Viele Akteure im Gesundheitswesen, und dazu gehören auch die großen Krankenkassen wie BARMER-GEK und AOK, hätten sich allerdings noch etwas mehr Mut gewünscht, die Rechte für die Patienten nicht nur zu bündeln, sondern wirklich zu stärken. Nun wünschen wir uns, dass das neue Gesetz auch wirklich gelebt wird. Zum Beispiel sollen Patienten zum Schutz vor überflüssigen Behandlungen umfassend aufgeklärt und auf Alternativen aufmerksam gemacht werden, um entscheiden zu können.
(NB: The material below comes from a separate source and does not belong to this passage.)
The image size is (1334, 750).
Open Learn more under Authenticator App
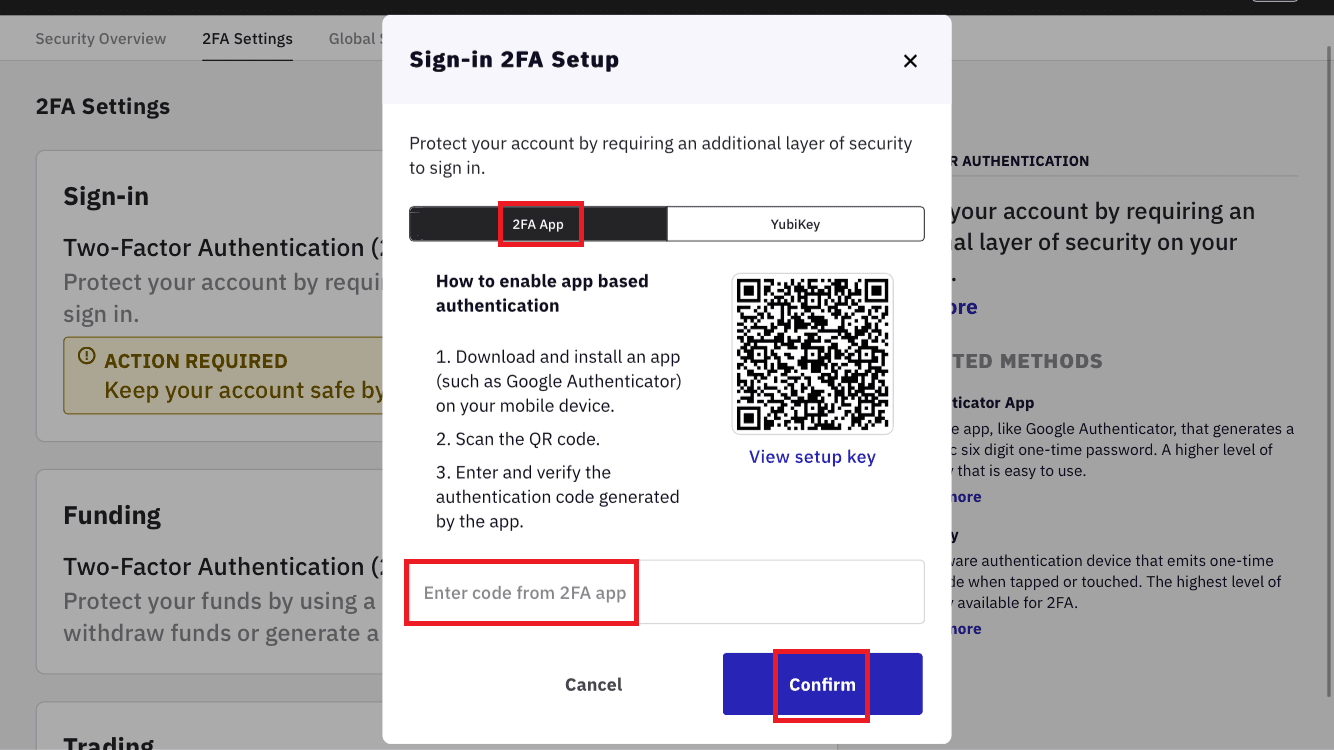pos(965,497)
Dazu ist es wichtig, patientenverständlich zu informieren – fachchinesisch war gestern.

Hier kommen evidenzbasierte Patienteninformationen ins Spiel – auch wenn der Begriff vielleicht abschreckt. Sie vermitteln den Stand des Wissens mit pro und kontra in verständlicher Sprache und fördern die Einbeziehung der Patienten. Vielen Patienten fällt es nämlich schwer bei den vielfältigen Angeboten von Gesundheitsinformationen in Form von Broschüren oder Webseiten die Spreu vom Weizen zu trennen. Mit dem Einsatz von evidenzbasierten Patienteninformationen und der umfassenden Beratung der Patienten übernehmen Hausärzte und ihre Praxisteams Mitverantwortung für die Verwirklichung der Patientenrechte. Und auch wir Krankenkassen tragen Verantwortung und stellen daher Entscheidungshilfen für viele medizinische Problemfälle bereit.

Wenn wir die Gesundheitskompetenz in der Bevölkerung steigern wollen, geht das nur auf dem Weg der objektiven Patienteninformation. Wenn wir alle bereit sind, die rosa Brille abzusetzen und auch im eigenen Umfeld genau hinzuschauen, wo weitere Verbesserungen möglich sind, ist der Weg zu mehr Patientensouveränität doch vielleicht gar nicht mehr so weit.